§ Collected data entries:
=-=-=-=-=
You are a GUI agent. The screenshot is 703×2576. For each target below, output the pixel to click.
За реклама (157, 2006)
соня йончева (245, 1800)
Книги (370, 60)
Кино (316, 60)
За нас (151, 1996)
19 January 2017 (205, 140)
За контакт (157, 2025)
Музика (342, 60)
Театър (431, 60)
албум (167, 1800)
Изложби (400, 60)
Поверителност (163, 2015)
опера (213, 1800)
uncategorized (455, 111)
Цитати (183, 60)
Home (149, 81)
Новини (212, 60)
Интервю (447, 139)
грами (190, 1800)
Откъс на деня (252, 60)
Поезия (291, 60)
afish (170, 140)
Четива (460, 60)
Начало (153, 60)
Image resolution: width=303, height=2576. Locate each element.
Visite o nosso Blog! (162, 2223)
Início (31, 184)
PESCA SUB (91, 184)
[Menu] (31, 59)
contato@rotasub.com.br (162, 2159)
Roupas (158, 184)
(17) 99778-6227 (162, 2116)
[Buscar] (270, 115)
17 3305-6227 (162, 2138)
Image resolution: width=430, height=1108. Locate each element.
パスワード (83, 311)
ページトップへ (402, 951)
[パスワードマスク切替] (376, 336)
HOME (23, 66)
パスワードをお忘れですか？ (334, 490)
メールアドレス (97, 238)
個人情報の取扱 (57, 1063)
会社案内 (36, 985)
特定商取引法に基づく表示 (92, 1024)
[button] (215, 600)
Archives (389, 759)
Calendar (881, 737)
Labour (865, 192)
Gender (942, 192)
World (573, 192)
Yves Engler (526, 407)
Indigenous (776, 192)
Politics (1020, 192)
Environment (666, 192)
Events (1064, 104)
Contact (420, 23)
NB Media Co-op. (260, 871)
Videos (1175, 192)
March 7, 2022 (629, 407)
=-=-=-=-=
§ ACTION ITEM:
All that the answer may hold is the lines from the one with "17 3305-6227 (162, 2138)" through the end of the data, set down exactly as they appear.

§ RESPONSE BELOW:
17 3305-6227 (162, 2138)
Image resolution: width=430, height=1108. Locate each element.
パスワード (83, 311)
ページトップへ (402, 951)
[パスワードマスク切替] (376, 336)
HOME (23, 66)
パスワードをお忘れですか？ (334, 490)
メールアドレス (97, 238)
個人情報の取扱 (57, 1063)
会社案内 (36, 985)
特定商取引法に基づく表示 (92, 1024)
[button] (215, 600)
Archives (389, 759)
Calendar (881, 737)
Labour (865, 192)
Gender (942, 192)
World (573, 192)
Yves Engler (526, 407)
Indigenous (776, 192)
Politics (1020, 192)
Environment (666, 192)
Events (1064, 104)
Contact (420, 23)
NB Media Co-op. (260, 871)
Videos (1175, 192)
March 7, 2022 (629, 407)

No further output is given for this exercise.